** Opening Data to use block **
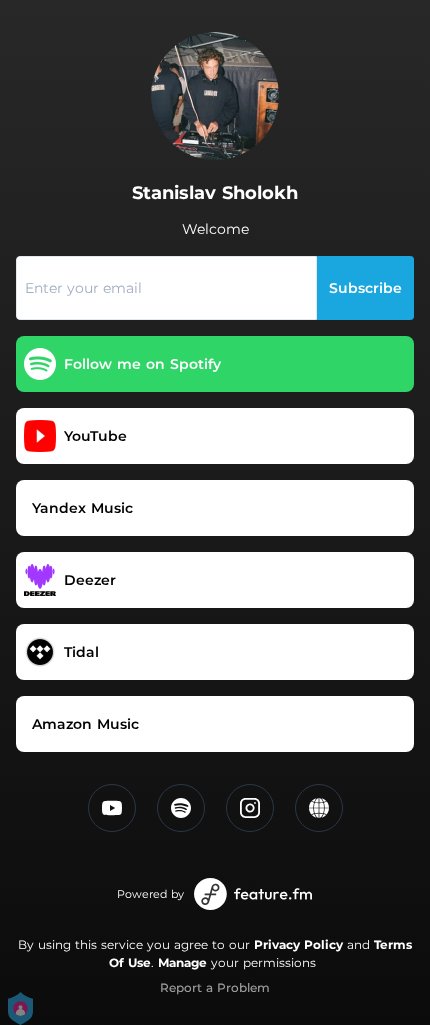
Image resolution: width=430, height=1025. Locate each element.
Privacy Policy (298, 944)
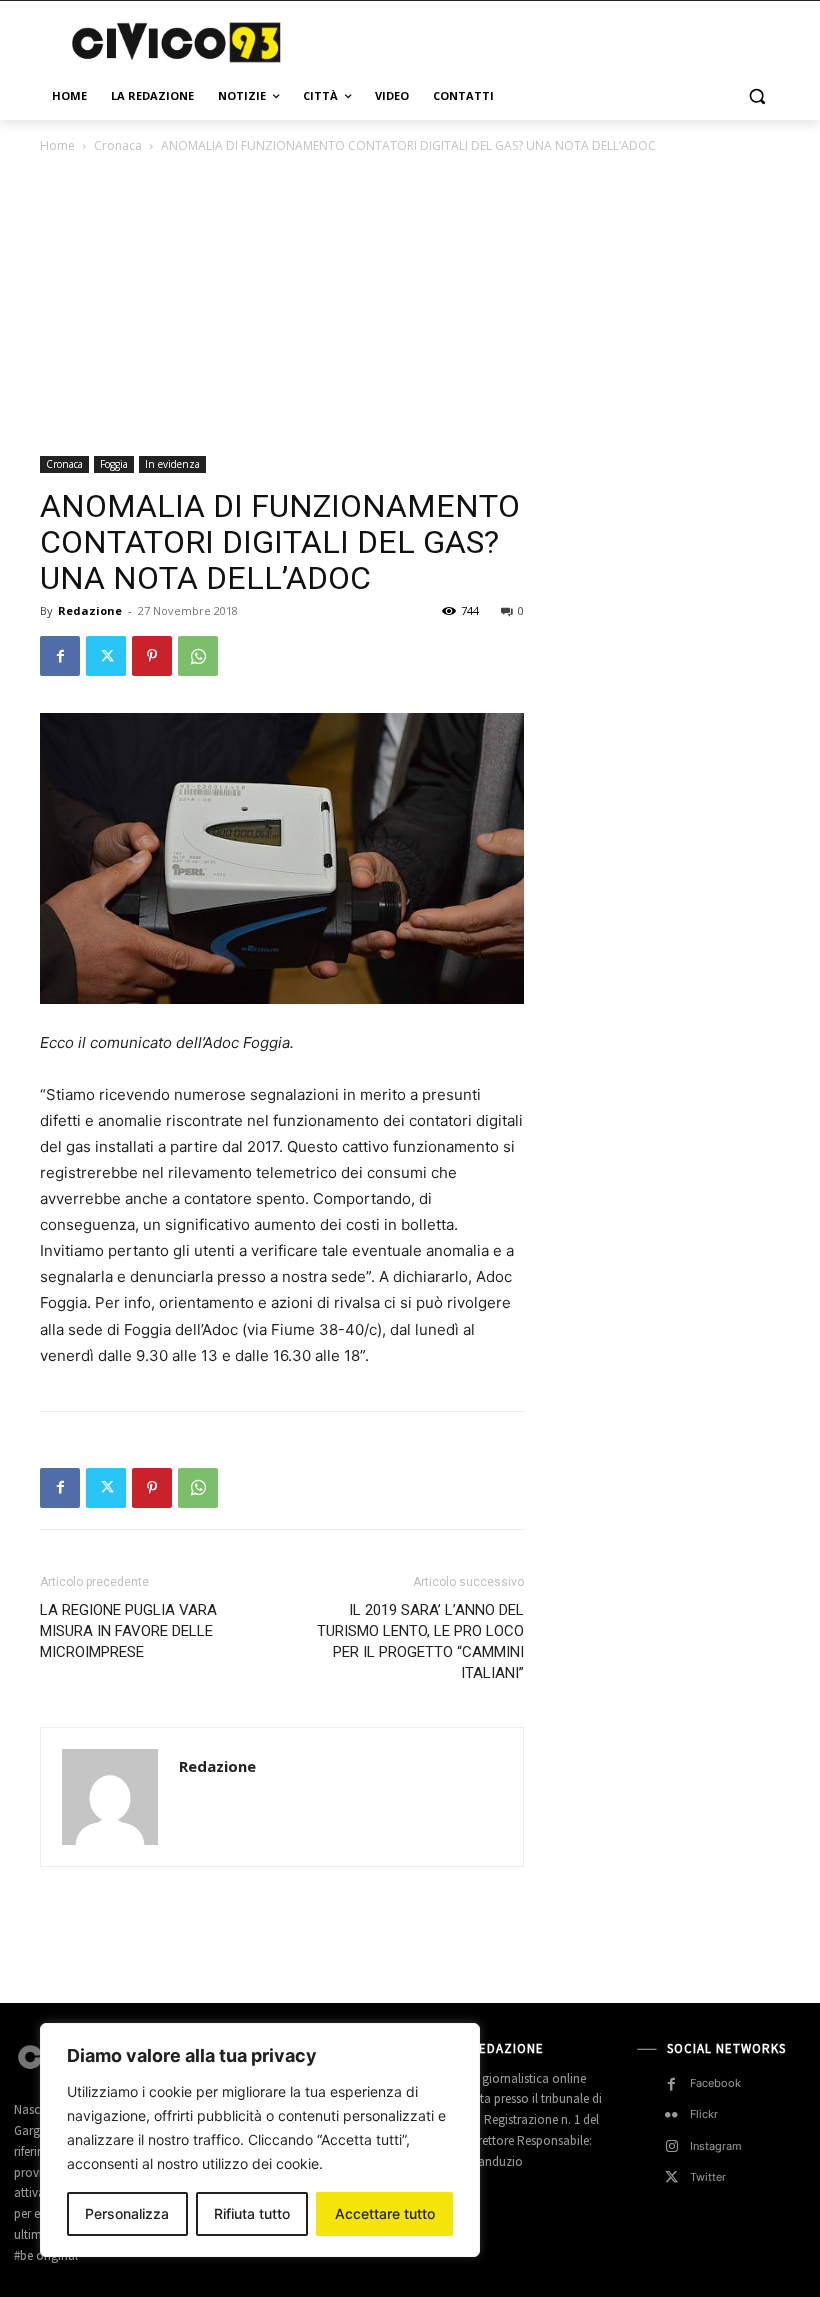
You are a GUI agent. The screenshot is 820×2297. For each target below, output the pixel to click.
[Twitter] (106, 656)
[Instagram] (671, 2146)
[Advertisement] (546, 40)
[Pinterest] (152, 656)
** Closing Data to use block **
** Opening Data to use block **
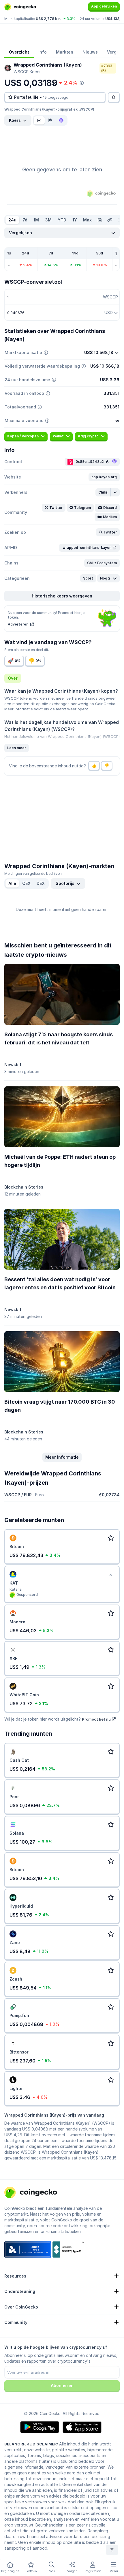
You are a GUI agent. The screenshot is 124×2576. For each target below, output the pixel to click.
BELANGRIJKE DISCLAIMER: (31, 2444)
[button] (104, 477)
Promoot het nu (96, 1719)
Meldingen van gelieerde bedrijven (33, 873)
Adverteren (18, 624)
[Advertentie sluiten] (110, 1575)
** Closing Data to use block **
◆ **Task item**
Output exactly the stretch of the listing that begins at the line containing "Image resolution: width=430, height=1025." and ends at the line containing "[Pinterest] (152, 656)", both kept. Omit pictures and everything else.

◆ **Answer box**
Image resolution: width=430, height=1025. Locate each element.
Privacy Policy (298, 944)
You are a GUI agent. The screenshot is 820×2297. For each target below, output the pixel to click.
[Twitter] (106, 656)
[Instagram] (671, 2146)
[Advertisement] (546, 40)
[Pinterest] (152, 656)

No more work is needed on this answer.